• [TASK TO COMPLETE]:
Your answer should be only the lines below from the one with "Where should I click to: Click View" to the one with "Switch to the Döviz", repeated exactly, ends included.

• [WORKING DATA]:

== Segment start ==

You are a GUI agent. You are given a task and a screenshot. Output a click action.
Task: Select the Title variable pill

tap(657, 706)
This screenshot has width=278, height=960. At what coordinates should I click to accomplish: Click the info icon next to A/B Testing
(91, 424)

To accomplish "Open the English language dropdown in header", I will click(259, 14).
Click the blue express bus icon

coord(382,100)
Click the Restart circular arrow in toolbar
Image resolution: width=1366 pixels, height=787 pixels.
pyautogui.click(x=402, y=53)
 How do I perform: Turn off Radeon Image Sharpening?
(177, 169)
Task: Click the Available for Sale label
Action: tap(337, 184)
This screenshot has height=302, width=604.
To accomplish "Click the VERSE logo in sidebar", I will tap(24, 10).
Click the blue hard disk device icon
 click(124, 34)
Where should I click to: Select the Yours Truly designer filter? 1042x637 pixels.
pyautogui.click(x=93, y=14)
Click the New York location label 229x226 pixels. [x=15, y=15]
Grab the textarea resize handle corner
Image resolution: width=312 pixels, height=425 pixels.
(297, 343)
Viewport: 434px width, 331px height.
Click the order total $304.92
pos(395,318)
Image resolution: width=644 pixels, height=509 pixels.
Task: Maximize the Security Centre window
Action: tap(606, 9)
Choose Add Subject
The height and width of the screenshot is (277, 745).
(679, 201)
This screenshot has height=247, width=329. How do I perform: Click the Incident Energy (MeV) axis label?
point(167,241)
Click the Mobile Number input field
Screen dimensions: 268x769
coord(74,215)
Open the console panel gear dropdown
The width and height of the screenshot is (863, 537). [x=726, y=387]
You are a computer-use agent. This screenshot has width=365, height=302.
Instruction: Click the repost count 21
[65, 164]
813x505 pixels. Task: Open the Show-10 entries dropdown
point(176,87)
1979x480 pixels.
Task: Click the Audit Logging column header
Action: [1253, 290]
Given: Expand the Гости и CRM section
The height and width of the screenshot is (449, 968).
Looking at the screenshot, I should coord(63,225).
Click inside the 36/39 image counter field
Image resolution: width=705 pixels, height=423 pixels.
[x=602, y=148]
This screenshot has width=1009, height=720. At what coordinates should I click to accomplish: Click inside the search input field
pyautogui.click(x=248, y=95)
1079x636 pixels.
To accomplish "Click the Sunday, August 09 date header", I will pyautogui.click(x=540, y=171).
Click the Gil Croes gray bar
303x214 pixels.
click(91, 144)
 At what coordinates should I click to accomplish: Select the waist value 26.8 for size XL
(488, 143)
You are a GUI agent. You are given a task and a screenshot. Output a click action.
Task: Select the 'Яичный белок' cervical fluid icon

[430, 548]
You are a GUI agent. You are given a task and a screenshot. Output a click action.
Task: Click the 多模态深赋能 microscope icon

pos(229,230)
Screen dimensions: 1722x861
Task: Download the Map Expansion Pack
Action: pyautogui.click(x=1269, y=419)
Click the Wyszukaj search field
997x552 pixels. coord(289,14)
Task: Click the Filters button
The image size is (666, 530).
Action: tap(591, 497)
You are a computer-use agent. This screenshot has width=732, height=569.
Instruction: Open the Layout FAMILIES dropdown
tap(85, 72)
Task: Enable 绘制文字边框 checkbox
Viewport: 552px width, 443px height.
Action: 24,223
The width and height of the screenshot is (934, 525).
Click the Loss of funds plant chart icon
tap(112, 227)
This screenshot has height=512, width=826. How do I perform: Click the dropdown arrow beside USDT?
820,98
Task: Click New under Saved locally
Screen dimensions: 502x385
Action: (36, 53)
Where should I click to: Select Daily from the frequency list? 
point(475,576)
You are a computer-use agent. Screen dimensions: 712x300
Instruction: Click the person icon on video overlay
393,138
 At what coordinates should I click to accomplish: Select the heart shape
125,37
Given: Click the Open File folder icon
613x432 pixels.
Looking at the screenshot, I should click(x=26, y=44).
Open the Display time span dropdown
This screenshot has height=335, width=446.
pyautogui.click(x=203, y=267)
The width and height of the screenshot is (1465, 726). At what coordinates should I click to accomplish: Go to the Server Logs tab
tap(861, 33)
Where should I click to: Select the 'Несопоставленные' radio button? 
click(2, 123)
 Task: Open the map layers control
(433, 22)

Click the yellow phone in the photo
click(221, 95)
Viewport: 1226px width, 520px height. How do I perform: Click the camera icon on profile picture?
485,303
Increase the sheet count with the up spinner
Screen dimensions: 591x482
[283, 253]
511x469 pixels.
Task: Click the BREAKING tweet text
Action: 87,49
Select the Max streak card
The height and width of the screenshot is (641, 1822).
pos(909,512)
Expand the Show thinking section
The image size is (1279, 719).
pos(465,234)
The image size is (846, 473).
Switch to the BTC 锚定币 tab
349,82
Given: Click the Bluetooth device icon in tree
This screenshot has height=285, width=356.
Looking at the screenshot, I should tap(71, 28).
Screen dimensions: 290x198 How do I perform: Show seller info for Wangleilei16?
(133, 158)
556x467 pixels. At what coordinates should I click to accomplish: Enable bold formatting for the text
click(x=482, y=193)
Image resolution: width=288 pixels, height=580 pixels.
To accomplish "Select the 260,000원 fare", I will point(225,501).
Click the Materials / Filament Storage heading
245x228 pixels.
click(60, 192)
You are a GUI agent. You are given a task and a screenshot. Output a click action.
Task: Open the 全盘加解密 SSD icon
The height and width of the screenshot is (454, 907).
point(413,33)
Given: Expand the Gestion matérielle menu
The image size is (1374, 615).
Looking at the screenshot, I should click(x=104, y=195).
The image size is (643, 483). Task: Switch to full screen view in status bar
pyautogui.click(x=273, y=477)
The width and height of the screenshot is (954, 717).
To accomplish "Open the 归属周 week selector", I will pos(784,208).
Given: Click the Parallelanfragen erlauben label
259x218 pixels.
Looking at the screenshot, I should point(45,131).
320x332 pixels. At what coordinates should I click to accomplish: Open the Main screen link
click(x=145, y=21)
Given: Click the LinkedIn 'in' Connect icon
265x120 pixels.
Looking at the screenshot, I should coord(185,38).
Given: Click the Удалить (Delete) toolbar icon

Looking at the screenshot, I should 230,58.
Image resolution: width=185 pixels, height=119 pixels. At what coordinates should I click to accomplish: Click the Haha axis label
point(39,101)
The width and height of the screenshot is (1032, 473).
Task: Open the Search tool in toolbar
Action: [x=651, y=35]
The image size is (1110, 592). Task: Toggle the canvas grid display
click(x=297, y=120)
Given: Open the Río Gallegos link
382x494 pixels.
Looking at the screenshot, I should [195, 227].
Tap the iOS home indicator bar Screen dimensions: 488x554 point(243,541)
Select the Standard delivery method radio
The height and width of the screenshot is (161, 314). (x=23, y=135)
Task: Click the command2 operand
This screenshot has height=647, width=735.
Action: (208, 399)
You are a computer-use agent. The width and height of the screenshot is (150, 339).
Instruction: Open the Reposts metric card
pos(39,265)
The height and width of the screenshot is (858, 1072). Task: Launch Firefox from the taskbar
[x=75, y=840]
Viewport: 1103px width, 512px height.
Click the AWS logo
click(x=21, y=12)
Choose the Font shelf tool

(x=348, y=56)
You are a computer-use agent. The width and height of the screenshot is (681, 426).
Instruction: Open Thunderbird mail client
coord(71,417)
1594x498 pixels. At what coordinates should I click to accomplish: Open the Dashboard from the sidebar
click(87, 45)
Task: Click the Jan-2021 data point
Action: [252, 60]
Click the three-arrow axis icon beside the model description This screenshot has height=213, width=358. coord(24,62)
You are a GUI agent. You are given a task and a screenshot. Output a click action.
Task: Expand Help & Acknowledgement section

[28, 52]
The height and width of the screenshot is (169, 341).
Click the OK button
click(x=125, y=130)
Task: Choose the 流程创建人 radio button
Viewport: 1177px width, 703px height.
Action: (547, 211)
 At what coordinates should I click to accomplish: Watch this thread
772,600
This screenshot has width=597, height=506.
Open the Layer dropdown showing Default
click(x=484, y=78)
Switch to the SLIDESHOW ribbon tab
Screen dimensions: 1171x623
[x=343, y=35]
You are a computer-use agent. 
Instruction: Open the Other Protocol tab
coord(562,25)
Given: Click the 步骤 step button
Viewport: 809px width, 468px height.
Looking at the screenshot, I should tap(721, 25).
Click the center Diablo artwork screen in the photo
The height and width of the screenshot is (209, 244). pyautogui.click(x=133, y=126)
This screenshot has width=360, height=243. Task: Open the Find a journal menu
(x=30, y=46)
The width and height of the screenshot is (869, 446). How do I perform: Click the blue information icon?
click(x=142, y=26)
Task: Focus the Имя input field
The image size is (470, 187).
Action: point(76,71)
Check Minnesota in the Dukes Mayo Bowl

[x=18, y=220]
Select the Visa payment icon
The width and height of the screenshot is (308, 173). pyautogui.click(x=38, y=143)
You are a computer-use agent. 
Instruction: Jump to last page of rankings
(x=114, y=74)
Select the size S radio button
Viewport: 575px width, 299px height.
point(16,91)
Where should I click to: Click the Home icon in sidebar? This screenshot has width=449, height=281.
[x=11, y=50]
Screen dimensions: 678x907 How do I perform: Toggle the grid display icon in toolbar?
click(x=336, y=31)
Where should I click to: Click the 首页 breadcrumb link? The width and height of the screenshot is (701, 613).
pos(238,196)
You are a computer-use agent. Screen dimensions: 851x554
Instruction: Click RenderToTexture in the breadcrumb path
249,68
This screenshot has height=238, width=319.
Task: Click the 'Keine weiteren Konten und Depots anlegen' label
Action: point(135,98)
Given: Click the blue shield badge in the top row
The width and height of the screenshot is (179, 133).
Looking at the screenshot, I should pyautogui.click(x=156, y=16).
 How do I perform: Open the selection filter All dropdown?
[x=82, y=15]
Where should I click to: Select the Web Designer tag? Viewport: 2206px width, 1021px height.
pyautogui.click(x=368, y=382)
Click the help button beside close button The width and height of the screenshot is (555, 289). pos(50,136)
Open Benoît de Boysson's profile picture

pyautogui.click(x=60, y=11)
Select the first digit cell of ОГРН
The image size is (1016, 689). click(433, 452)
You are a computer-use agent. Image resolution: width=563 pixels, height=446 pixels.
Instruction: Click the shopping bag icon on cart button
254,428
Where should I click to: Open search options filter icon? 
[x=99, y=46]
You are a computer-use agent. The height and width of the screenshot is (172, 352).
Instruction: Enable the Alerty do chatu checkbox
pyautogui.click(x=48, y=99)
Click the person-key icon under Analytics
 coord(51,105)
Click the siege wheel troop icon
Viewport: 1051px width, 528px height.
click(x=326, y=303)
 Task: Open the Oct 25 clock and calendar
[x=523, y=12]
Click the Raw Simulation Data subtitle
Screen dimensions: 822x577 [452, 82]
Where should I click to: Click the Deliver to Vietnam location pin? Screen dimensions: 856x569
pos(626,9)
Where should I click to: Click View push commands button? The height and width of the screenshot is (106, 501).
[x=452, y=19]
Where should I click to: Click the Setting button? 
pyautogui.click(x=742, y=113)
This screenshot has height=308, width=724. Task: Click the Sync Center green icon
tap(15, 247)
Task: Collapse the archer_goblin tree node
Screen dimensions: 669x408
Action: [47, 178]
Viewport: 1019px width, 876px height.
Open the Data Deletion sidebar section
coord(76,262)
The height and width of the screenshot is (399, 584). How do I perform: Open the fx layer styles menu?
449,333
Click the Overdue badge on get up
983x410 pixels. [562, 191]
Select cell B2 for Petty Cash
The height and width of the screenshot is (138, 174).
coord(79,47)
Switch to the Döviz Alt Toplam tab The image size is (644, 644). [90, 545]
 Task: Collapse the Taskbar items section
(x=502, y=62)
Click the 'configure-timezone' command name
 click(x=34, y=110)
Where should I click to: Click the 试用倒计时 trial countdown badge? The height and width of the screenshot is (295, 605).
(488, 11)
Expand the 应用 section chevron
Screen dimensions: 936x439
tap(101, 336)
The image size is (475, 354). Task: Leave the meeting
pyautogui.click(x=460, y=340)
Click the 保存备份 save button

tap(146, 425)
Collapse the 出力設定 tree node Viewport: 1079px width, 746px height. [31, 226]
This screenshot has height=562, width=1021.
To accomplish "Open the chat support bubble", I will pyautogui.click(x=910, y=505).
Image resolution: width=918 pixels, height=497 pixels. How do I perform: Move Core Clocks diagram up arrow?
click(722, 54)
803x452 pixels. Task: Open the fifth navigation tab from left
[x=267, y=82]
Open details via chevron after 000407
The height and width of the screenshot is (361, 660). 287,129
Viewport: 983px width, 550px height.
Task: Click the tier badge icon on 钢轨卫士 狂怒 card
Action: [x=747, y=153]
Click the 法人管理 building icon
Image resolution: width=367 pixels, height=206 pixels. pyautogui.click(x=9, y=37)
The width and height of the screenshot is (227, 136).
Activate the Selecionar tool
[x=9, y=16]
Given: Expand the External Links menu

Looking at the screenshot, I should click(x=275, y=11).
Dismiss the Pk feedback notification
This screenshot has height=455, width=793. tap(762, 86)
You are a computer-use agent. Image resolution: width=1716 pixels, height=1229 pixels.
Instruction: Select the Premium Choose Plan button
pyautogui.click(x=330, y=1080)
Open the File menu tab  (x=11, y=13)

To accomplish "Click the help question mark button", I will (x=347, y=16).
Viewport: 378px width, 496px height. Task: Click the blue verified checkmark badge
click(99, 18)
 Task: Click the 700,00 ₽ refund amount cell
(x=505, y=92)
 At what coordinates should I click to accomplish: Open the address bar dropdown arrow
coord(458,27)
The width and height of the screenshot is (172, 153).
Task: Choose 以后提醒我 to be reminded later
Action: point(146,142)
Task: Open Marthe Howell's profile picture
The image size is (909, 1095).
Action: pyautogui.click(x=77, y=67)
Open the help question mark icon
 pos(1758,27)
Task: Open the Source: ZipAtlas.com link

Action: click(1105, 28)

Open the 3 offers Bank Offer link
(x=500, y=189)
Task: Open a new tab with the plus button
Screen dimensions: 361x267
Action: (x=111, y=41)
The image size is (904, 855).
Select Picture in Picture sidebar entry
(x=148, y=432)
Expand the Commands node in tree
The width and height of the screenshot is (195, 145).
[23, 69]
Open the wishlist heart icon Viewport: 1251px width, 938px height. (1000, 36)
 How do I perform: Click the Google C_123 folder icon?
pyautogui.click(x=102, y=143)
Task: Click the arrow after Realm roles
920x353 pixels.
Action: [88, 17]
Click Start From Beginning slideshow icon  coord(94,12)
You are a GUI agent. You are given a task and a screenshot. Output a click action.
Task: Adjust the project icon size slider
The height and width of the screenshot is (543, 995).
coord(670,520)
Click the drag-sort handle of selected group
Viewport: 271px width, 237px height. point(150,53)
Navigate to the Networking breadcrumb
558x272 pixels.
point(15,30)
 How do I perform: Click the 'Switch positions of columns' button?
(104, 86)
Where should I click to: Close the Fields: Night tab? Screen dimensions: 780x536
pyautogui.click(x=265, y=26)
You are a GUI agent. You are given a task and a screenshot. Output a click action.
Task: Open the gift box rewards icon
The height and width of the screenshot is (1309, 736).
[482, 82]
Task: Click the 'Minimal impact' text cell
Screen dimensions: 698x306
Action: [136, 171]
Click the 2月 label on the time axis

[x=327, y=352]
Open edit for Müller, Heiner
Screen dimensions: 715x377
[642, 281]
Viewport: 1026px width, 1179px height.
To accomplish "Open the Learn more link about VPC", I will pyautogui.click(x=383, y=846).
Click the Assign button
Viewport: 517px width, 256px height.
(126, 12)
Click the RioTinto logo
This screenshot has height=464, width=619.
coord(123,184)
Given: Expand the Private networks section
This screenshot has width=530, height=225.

== Segment end ==

• [WORKED SOLUTION]:
Where should I click to: Click View push commands button? The height and width of the screenshot is (106, 501).
[x=452, y=19]
Where should I click to: Click the Setting button? 
pyautogui.click(x=742, y=113)
This screenshot has height=308, width=724. Task: Click the Sync Center green icon
tap(15, 247)
Task: Collapse the archer_goblin tree node
Screen dimensions: 669x408
Action: [47, 178]
Viewport: 1019px width, 876px height.
Open the Data Deletion sidebar section
coord(76,262)
The height and width of the screenshot is (399, 584). How do I perform: Open the fx layer styles menu?
449,333
Click the Overdue badge on get up
983x410 pixels. [562, 191]
Select cell B2 for Petty Cash
The height and width of the screenshot is (138, 174).
coord(79,47)
Switch to the Döviz Alt Toplam tab The image size is (644, 644). [90, 545]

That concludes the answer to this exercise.